Morihei’s new home dojo is said to have occupied an 18-tatami mat space. Onisaburo brushed a calligraphy for Morihei with the characters “Ueshiba Juku,” which was proudly displayed on one wall. Later, a vertical placard was added bearing the kanji “Daito-ryu Aikijujutsu,” as can be seen in a photo of the interior of Morihei’s “Juku” dating from around 1922.As we have seen earlier, enrollment in Morihei’s home dojo was not limited exclusively to Omoto members. Vice-Admiral Asano’s enthusiastic endorsement of Morihei led to a continuous stream of naval officers coming from the nearby naval base at Maizuru, curious to observe Morihei’s art and practice Daito-ryu. It is not known exactly when Seikyo began training under Morihei, but it is recorded that he went on reserve status in the fall of 1920, around the time of the opening of the Ueshiba Juku. Also, Seikyo received a kyoju dairi certificate—an advanced level recognition in Daito-ryu–from Sokaku Takeda in September of 1922 which suggests that he began training under Morihei shortly after his arrival. The Vice-Admiral continued his practice in Ayabe for several years.
Also worthy of note is the fact that one of Morihei’s nephews, Yoichiro Inoue, a devout Omoto believer then only 18 years old, was among the regulars of the Ueshiba Juku.
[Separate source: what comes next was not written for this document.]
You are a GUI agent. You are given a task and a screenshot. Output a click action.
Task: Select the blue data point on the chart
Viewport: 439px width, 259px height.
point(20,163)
Since Inoue would have been the most experienced practitioner in Daito-ryu, having studied under Sokaku Takeda and his uncle Morihei in Hokkaido, it is likely that he was called upon to instruct at the Ueshiba Juku during Morihei’s absence.Kisshomaru mentions Inoue’s name in passing as a member of the Ueshiba Juku and as a later “eminent master of martial arts” without citing the blood connection. The young Inoue would go on to become one of the most important instructors to assist Morihei during his early years teaching in Tokyo and Osaka. Much later, Inoue had a parting of the ways with his uncle that accounts for Kisshomaru’s reluctance to credit him for his early role in spreading Aiki Budo, the name of the art used by Morihei during the 1930s. Inoue would establish his own school called Shinwa Taido, later renamed Shin’ei Taido, after World War II.
An interesting aside in connection with the roster of students purported to have practiced at the Ueshiba Juku is the error made by Kisshomaru in his biography of Morihei. Together with Seikyo Asano, Kisshomaru cites the name of Vice-Admiral Saneyuki Akiyama as among the famous people who practiced at Morihei’s dojo. This Admiral Akiyama was a naval hero who distinguished himself during the Russo-Japanese War (1904-05) as a strategic genius. Akiyama did indeed develop a deep interest in religion toward the end of his life, and even became a member of the Omoto religion. The problem is that he died in February 1918, more than two years prior to the opening of the Ueshiba Juku.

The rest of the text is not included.